BEGIN PAGE TEXT

Spotlight on BAIPA Members – By Linda Jay Geldens
Pat Taylor is a retired neurosurgeon-turned-fantasy writer.
His latest book, The Martian Pendant, is an intriguing mix of Neanderthals, Martians who landed in Africa in a spaceship eons ago, a British archaeologist/Grace Kelly lookalike, and hair-raising flights and chases around the world by academic researchers attempting to escape villainous enemies.
Pat’s lifelong fascination with science, aircraft, flying, and space travel — fired by reading as a kid about Flash Gordon and Buck Rogers, and stories by Jules Verne and H.G. Wells (The War of the Worlds) inspired Pat Taylor to “spin a yarn embodying most of my interests in a science-fiction thriller” — The Martian Pendant.
Pat is also working on another novel; this one is for teenagers and involves astronomy, shamanism and the evolution of a Neolithic society. His grandkids say their imaginations are already fired up to read this action-packed story when it’s finished.
In May 2013 Pat published Wings of Love and War, a historical/biographical novel based on the life of his older brother Phillip — “the golden boy of our large family, the son with so much promise” who was killed in Germany as a B17 Bombardier during World War II. This month, the novel was awarded a Pinnacle Achievement Award as the best work of fiction.
And, in a completely different book category…Pat is thinking of publishing a small book about a subject he knows well: port wine. He has won so many awards for making zinfandel port wine at his Taylor Vineyard, located in the Dry Creek Valley northwest of Geyserville, many consider him an authority on the subject.
“Writing is now my principal hobby,” Pat says, a hobby that he has time to pursue, now that he’s only spending one day a week in the San Francisco neurosurgery practice he’s had for forty years.
Born in 1926 in Los Angeles, Pat and his five siblings grew up in the San Fernando Valley; “the Great Depression in 1932 took its toll on the family’s coffers, but my Dad was an ace salesman for Metropolitan Life, and my Mom was an expert seamstress who made drapes and gowns to sell, so we kept a roof over our heads.” The summer before graduating from North Hollywood High, Pat worked as a riveter’s helper, building B-17 bombers. “That earned me enough to buy my first car.”
Pat went into the USAAF pilot training program in 1944, and then served as a medic the following year in Truax Field, Madison, Wisconsin. He studied pre-med at USC on the G.I. Bill, and earned his M.D. at the University of Chicago, where he met his wife Eivor, then a grad student in psychology and an alumna of Northwestern and the Medill School of Journalism. Pat returned to California, to the UCLA neurosurgical program, spent a year at London’s National Hospital, and taught neurosurgery at the University of Florida.
Pat and his wife Eivor have three grown children and six grandchildren, the oldest three still in college. They have lived in Sausalito since 1961. “I’ve written about 200 pages about my life, which I might make into a memoir. And I have four unpublished short-short stories in the medical science-fiction genre. There isn’t enough time in days of just 24 hours to write everything I want to write. Maybe Martian days, though?”

END PAGE TEXT
BEGIN RECORDED INFORMATION

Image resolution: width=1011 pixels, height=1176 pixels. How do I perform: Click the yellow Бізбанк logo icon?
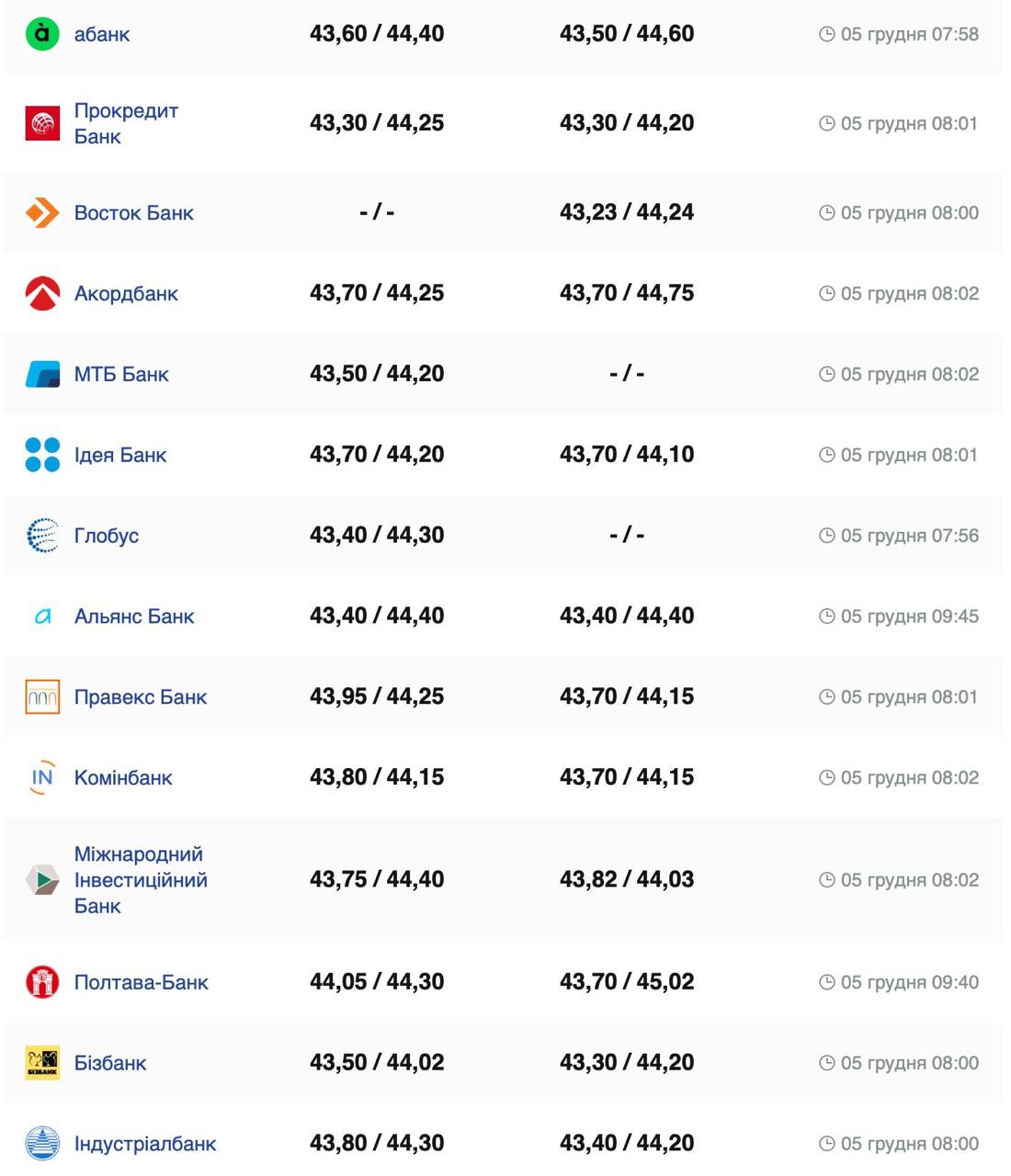click(42, 1063)
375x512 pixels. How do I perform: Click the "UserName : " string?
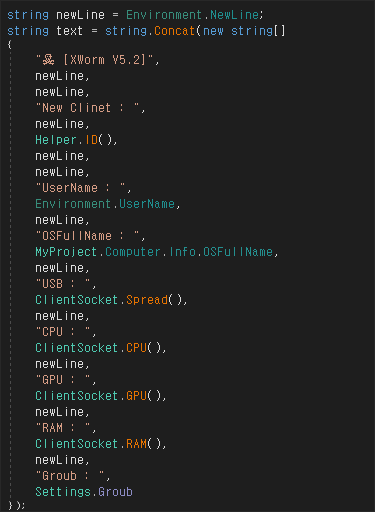[81, 188]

END RECORDED INFORMATION

ABOUT THIS EXERCISE -> Write out the profile of Pat Taylor word for word, everything from "And, in a completely" down to "on the subject.". The data was taken from a different source.

TASK ANSWER ->
And, in a completely different book category…Pat is thinking of publishing a small book about a subject he knows well: port wine. He has won so many awards for making zinfandel port wine at his Taylor Vineyard, located in the Dry Creek Valley northwest of Geyserville, many consider him an authority on the subject.